2. The multifunctional auxiliary audio-visual method according to claim 1, wherein the ratio of the high frequency components of the first voice signal exceeds the preset threshold, the sound source position is located according to a sound source location algorithm, and a video signal acquired by a video acquisition module close to the sound source position is called to superimpose a warning character as a processing result.

3. The multifunctional auxiliary audio-visual method according to claim 1, wherein when the ratio of the high frequency components of the first voice signal is lower than the preset threshold and the second voice signal is collected, the voice signal is converted into words according to an online voice recognition algorithm as a processing result.

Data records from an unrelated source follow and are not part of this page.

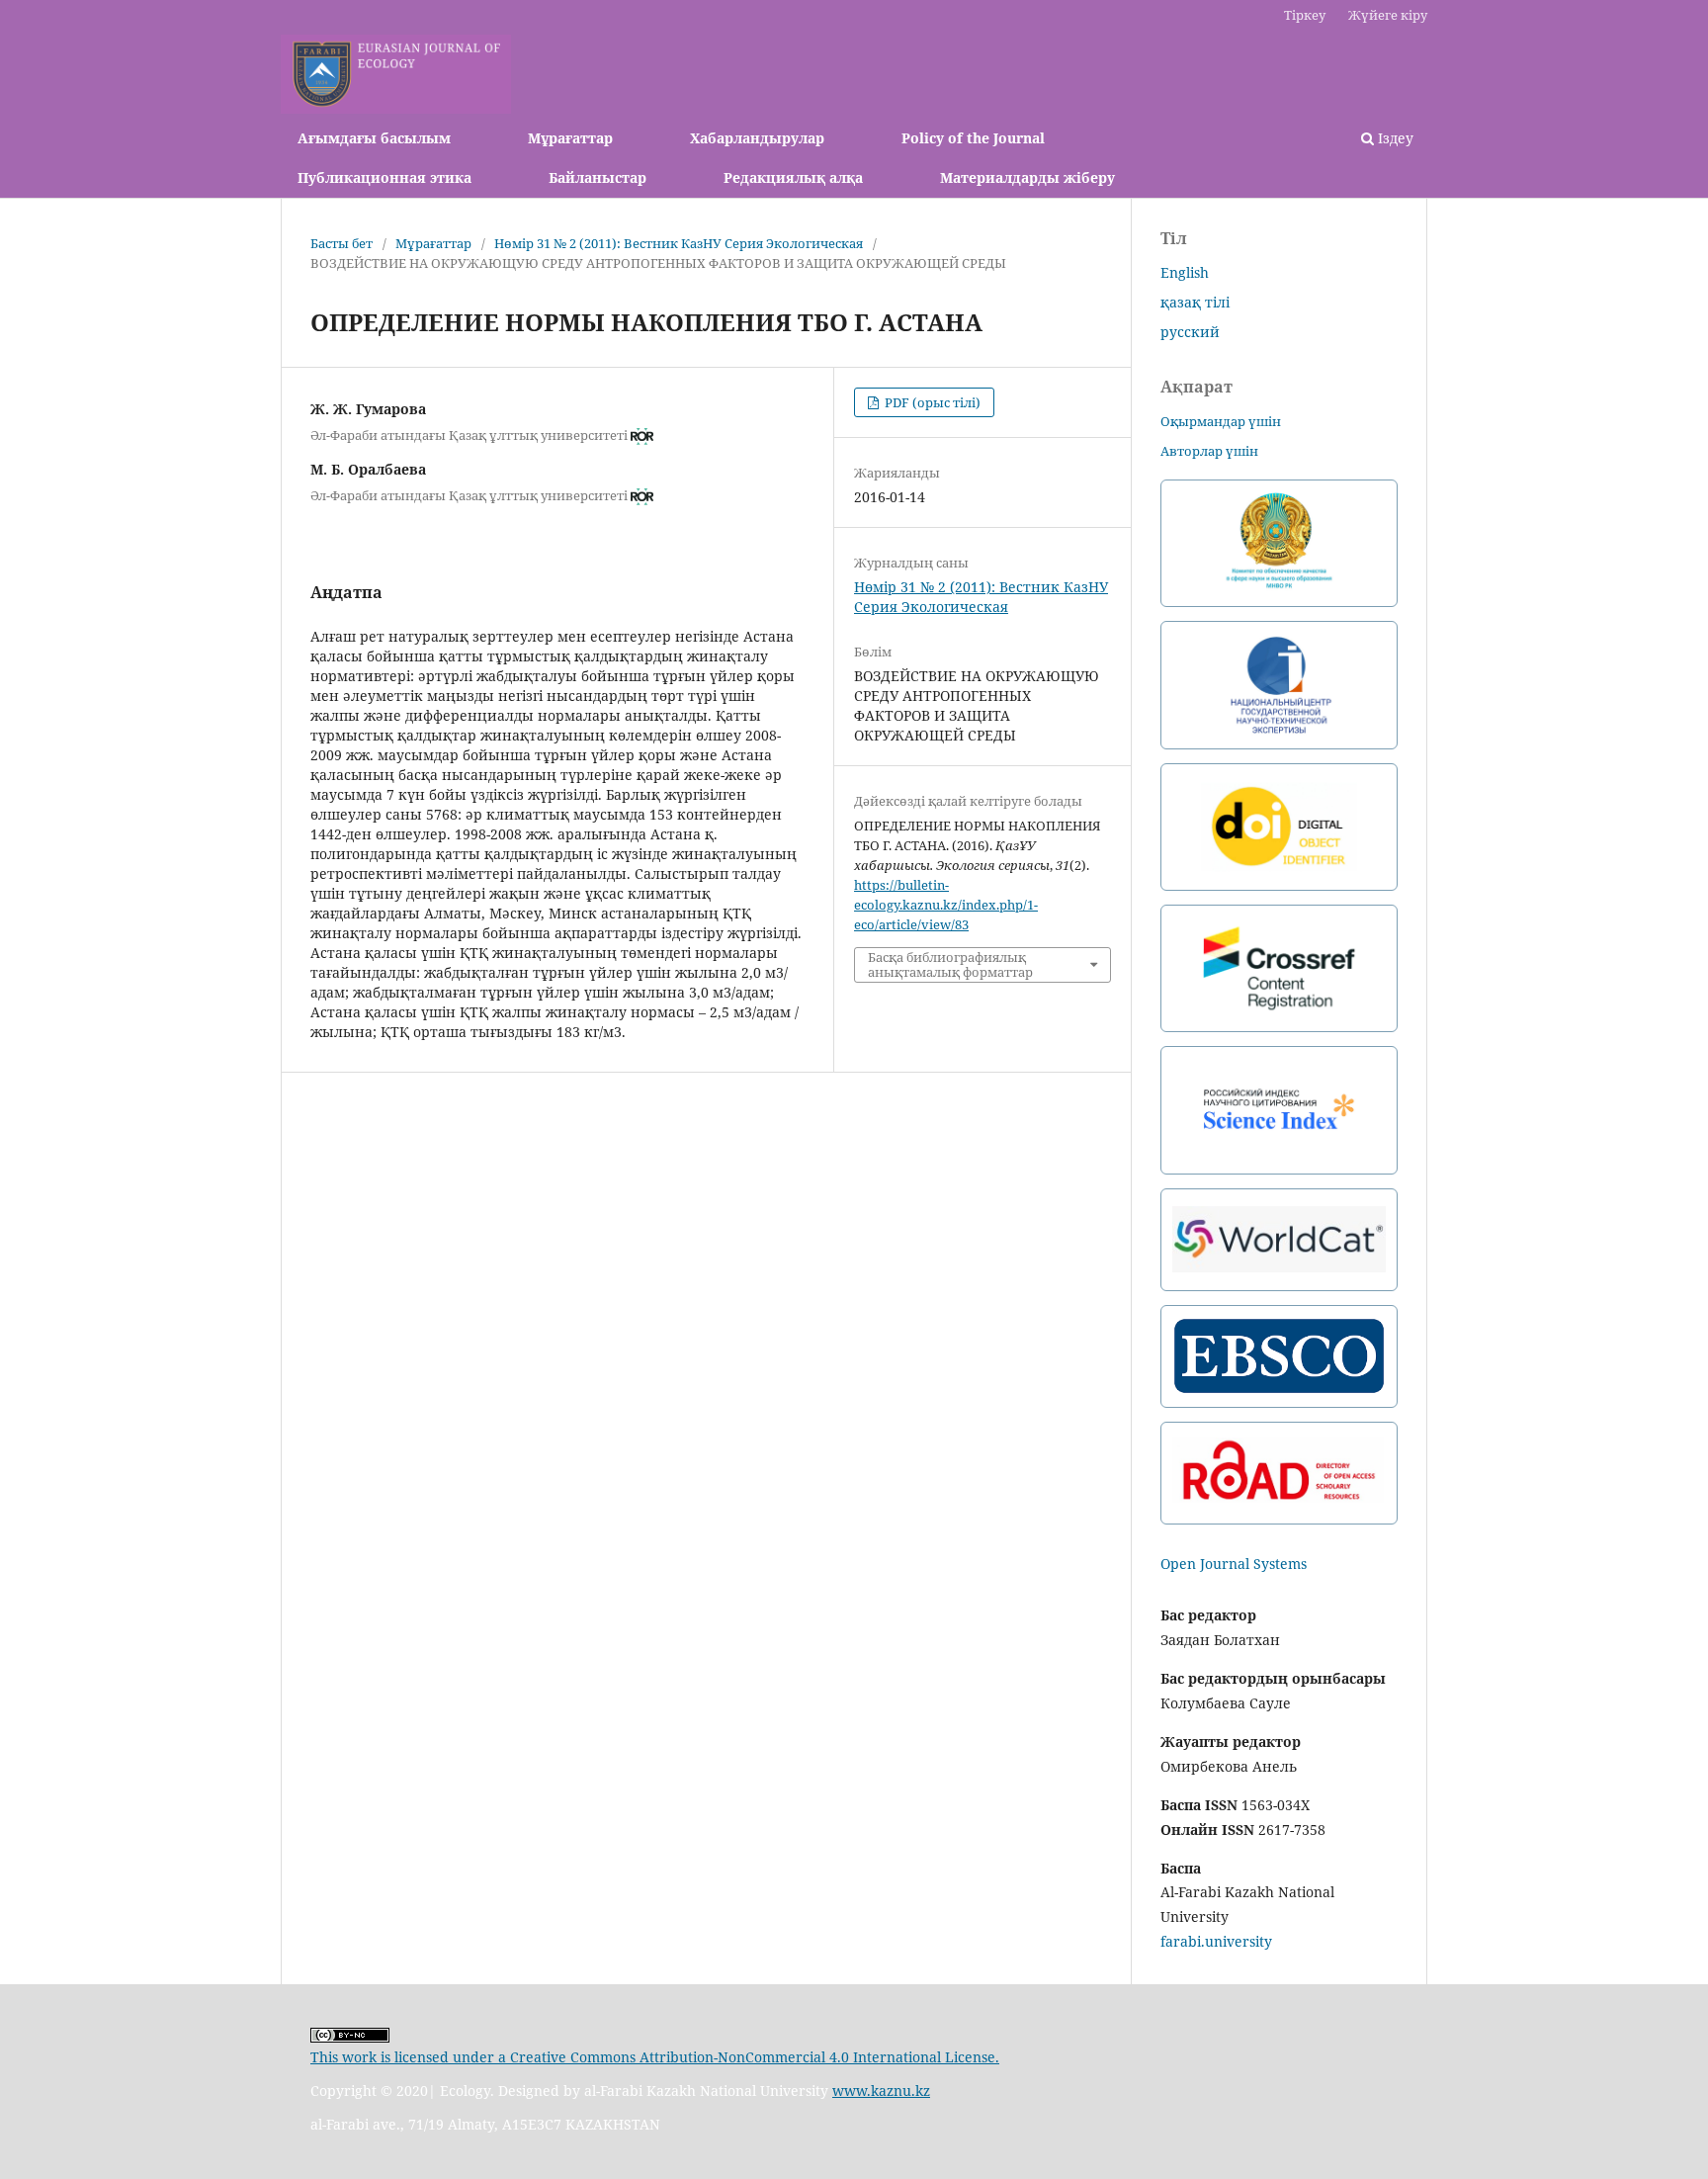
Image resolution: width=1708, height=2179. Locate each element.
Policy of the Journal (973, 138)
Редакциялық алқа (793, 177)
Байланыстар (597, 177)
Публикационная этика (384, 177)
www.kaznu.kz (881, 2090)
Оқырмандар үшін (1220, 421)
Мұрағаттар (570, 138)
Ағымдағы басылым (374, 138)
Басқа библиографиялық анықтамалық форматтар (950, 964)
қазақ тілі (1195, 302)
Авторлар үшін (1209, 451)
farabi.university (1216, 1941)
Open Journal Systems (1233, 1563)
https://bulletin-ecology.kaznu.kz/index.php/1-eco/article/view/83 (946, 904)
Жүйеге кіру (1387, 15)
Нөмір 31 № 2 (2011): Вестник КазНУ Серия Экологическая (678, 243)
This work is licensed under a (410, 2057)
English (1184, 272)
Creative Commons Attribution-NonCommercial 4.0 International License (752, 2057)
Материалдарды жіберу (1027, 177)
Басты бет (341, 243)
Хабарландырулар (757, 138)
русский (1190, 331)
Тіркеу (1304, 15)
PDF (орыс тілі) (931, 402)
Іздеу (1393, 138)
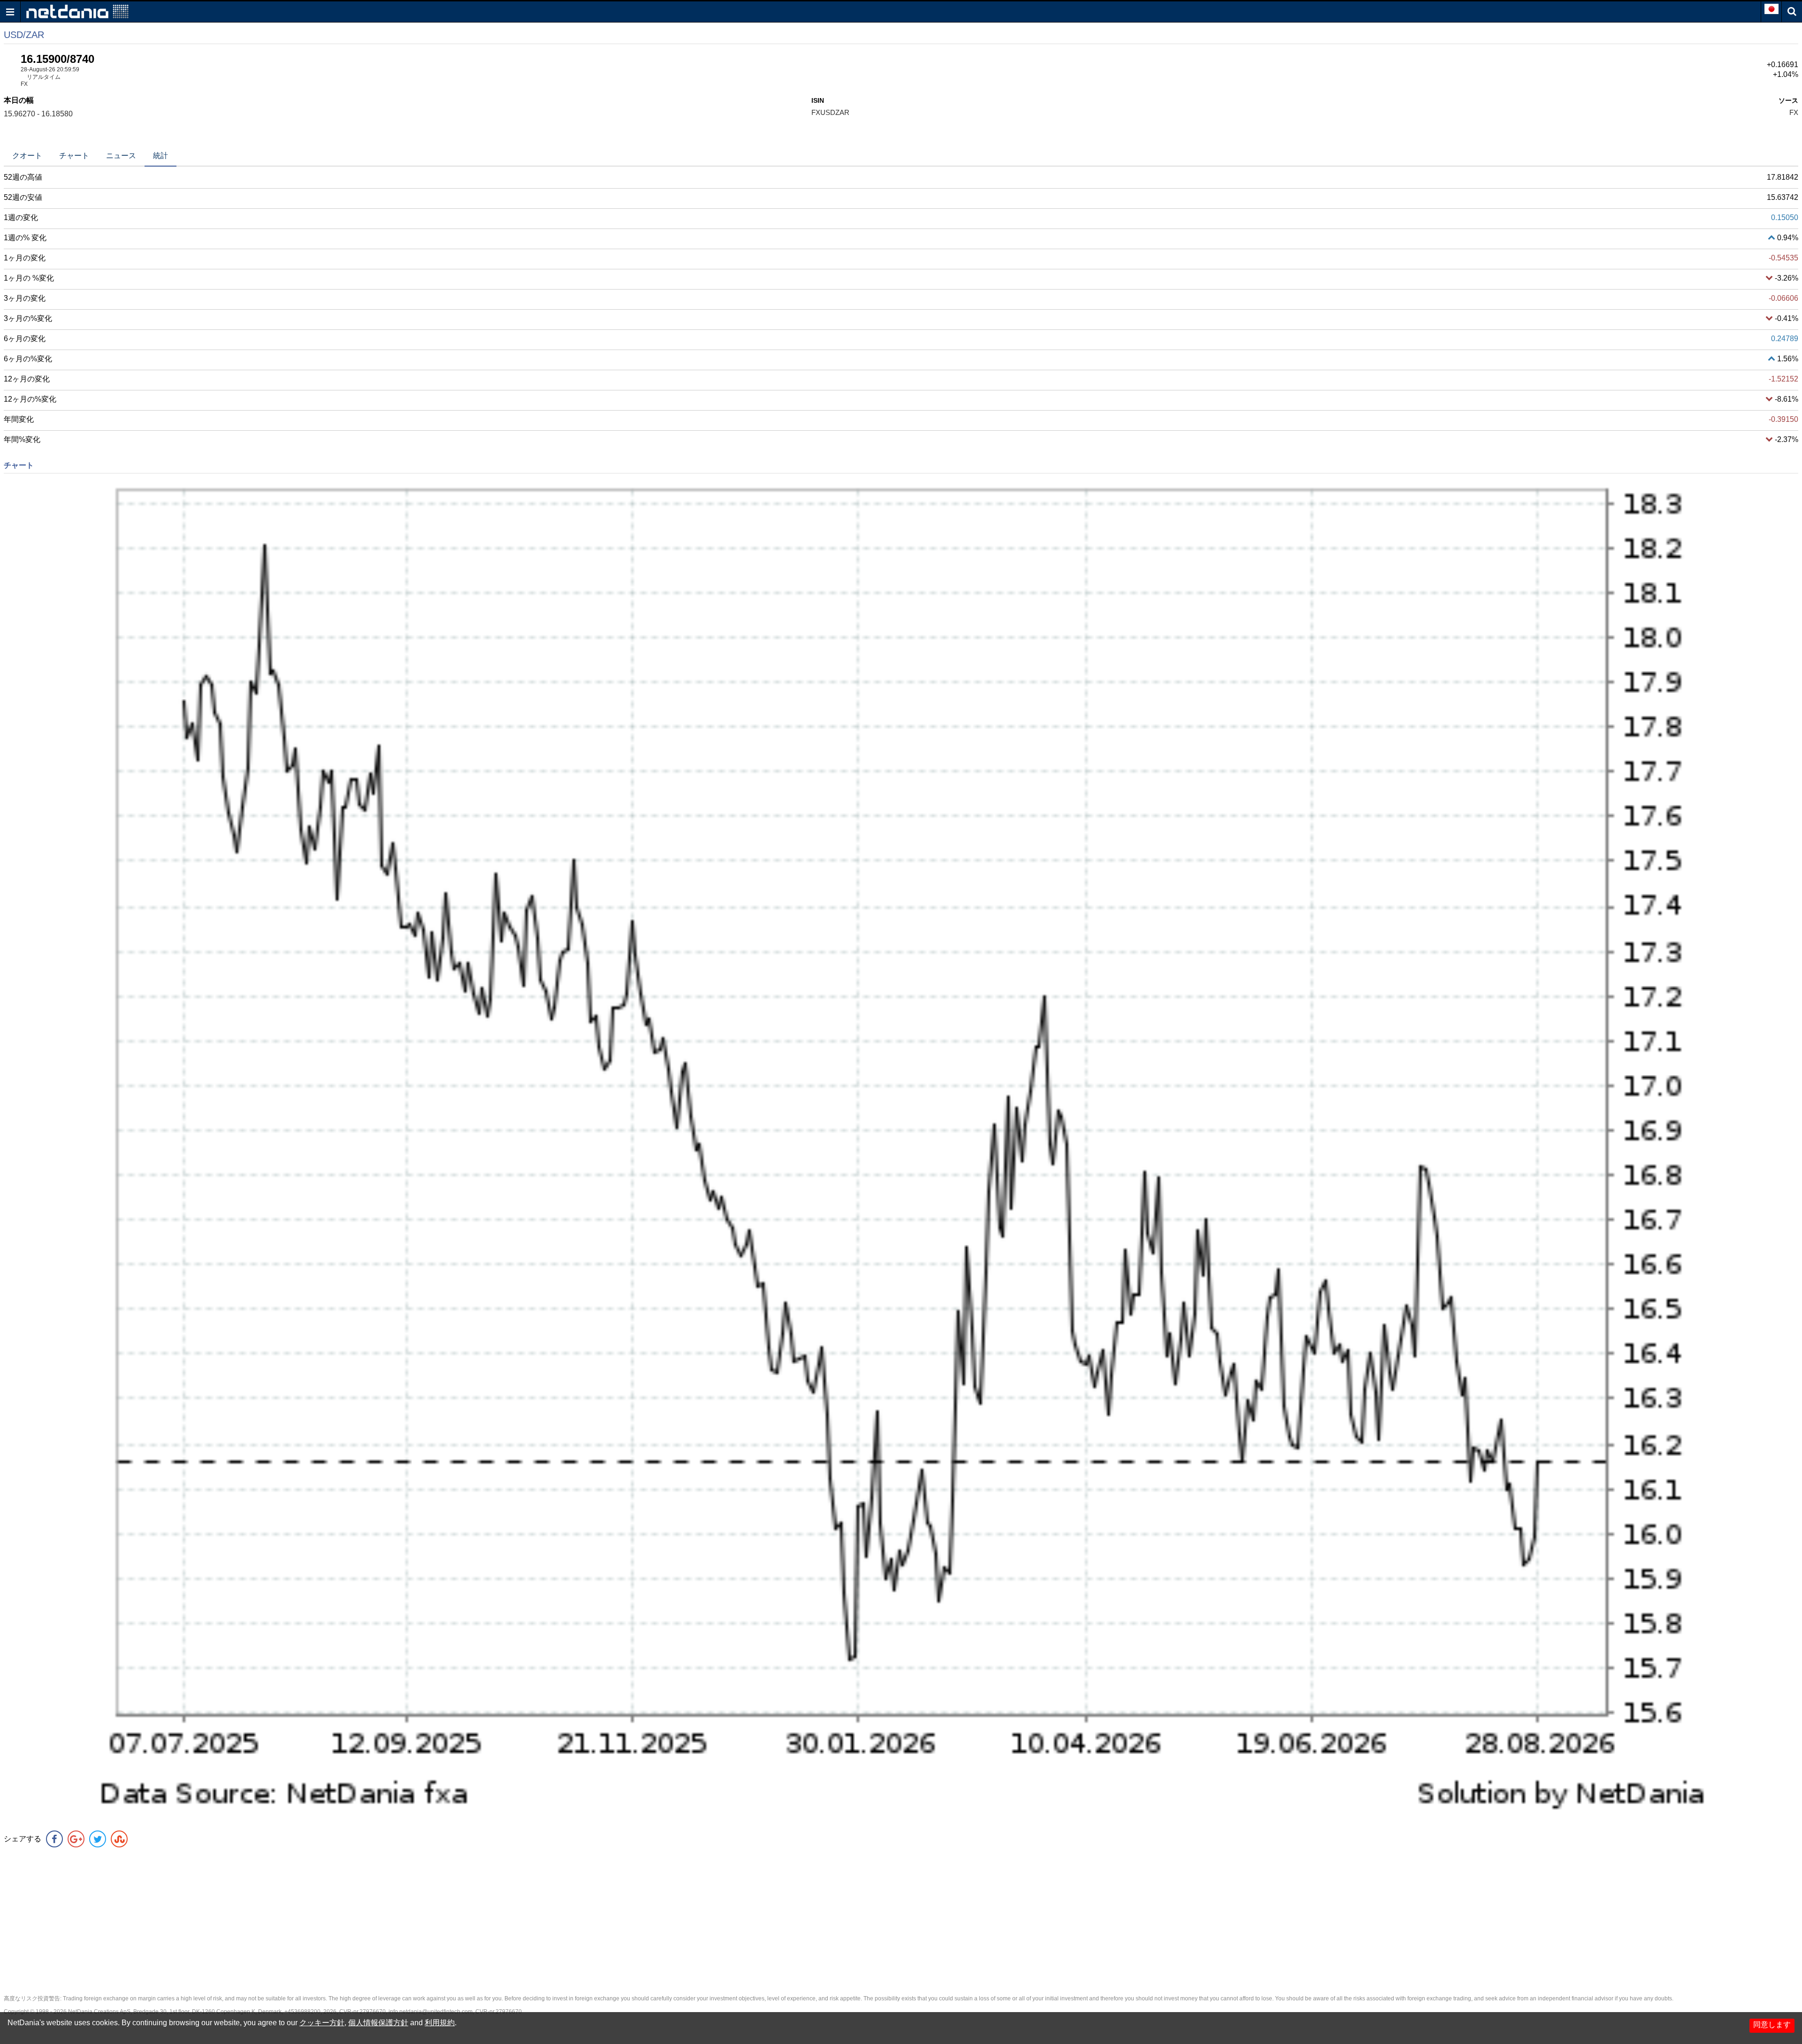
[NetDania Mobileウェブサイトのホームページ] (77, 11)
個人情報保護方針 (378, 2023)
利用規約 (440, 2023)
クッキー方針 (321, 2023)
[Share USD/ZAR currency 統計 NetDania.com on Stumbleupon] (119, 1838)
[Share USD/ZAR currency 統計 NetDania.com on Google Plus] (76, 1838)
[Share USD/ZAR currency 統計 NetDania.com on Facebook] (54, 1838)
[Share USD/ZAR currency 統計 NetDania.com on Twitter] (97, 1838)
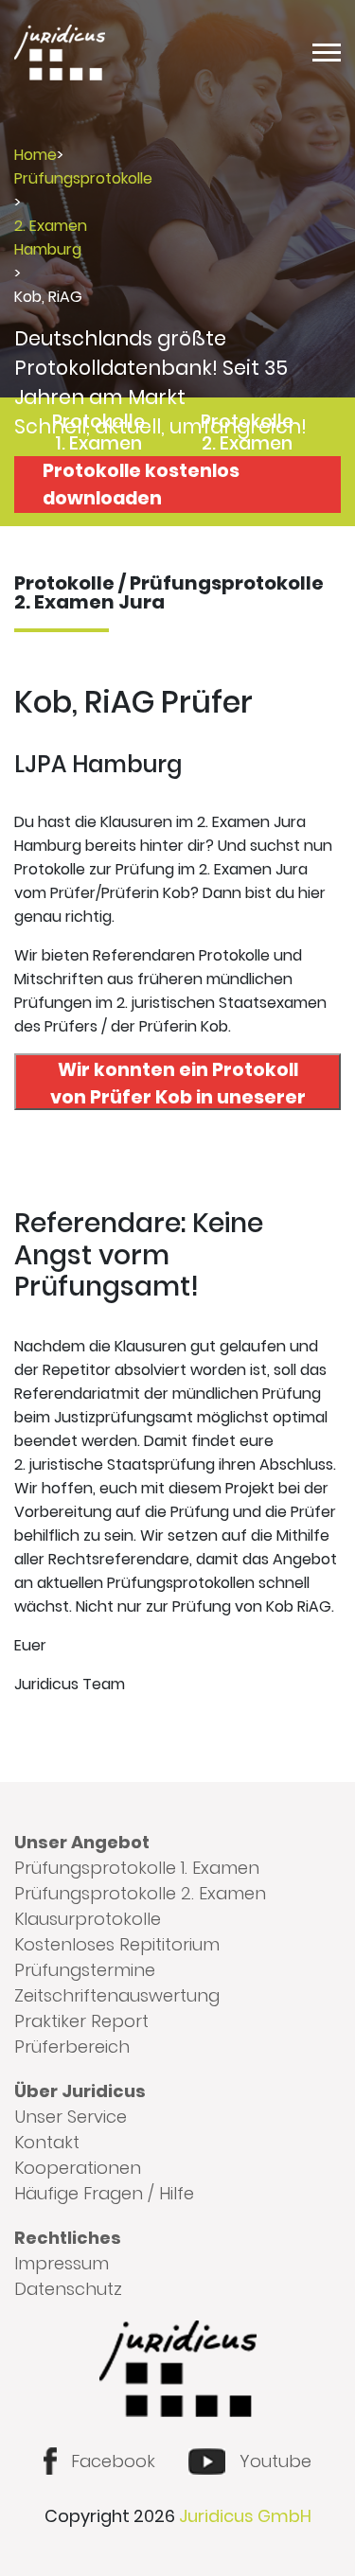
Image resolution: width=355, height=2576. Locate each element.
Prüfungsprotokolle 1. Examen (136, 1867)
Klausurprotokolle (87, 1919)
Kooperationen (77, 2167)
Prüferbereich (72, 2046)
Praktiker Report (81, 2021)
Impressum (61, 2263)
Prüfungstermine (84, 1970)
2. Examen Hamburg (50, 237)
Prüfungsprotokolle (83, 178)
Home (35, 155)
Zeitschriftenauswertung (117, 1995)
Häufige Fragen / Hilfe (104, 2193)
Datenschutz (68, 2289)
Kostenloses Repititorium (117, 1944)
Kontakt (47, 2142)
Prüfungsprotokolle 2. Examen (140, 1893)
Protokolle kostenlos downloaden (141, 484)
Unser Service (70, 2116)
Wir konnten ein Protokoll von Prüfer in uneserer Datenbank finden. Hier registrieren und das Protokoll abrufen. (178, 1083)
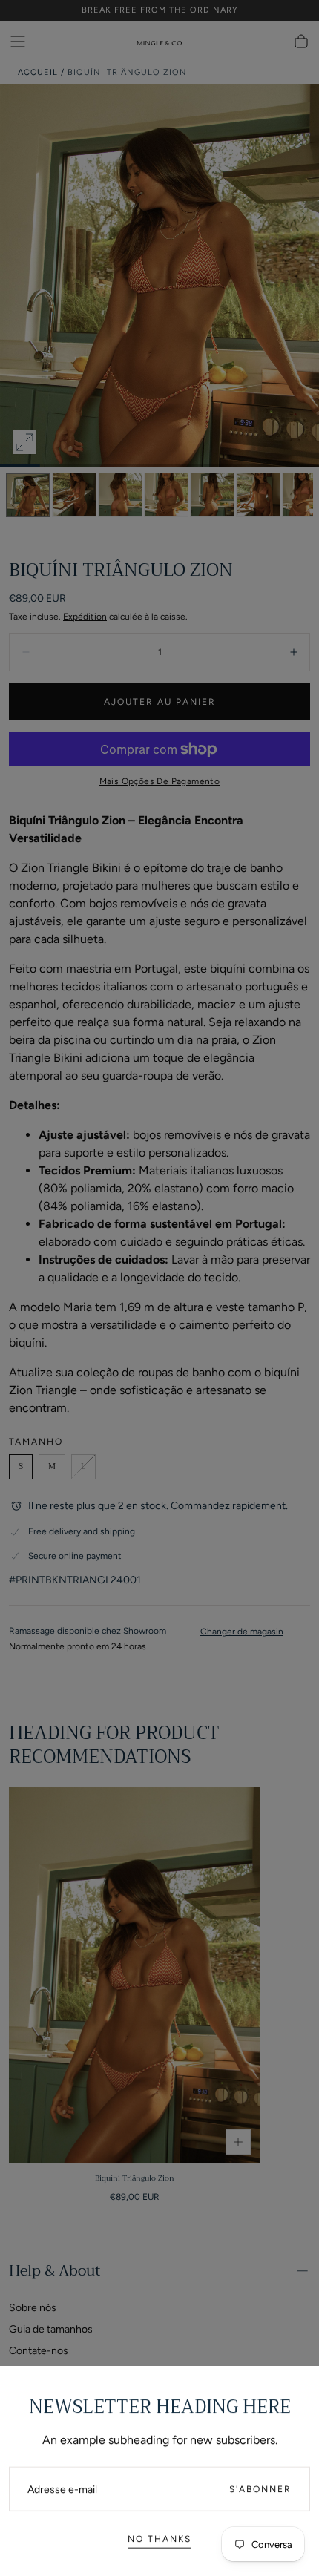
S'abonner (260, 2485)
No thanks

4. The method of claim 2, wherein the sound source localization algorithm is to intercept the first voice signal of the voice capturing module in each of the audio-visual capturing systems, and to localize the sound source by using the time difference of the first voice signal captured by the voice capturing module in each of the audio-visual capturing systems.

5. The method of claim 1, wherein the predetermined threshold is 10% to 20%.

6. The utility model provides a multi-functional supplementary visual system of listening which characterized in that, includes central processing module, power module, at least three visual collection system and visual AR system, visual collection system includes voice acquisition module and video acquisition module, voice acquisition module and video acquisition module with central processing module communication connection, visual AR system includes voice acquisition module and AR display module, voice acquisition module and AR display module with central processing module communication connection, battery module with central processing module, at least three visual collection system with visual AR system electric connection respectively.

7. A multi-functional assisted-audio-visual system according to claim 6, characterized in that said at least three audio-visual acquisition systems are arranged non-collinearly.

8. The system of claim 6, wherein said audio-visual AR system is disposed in front of the head.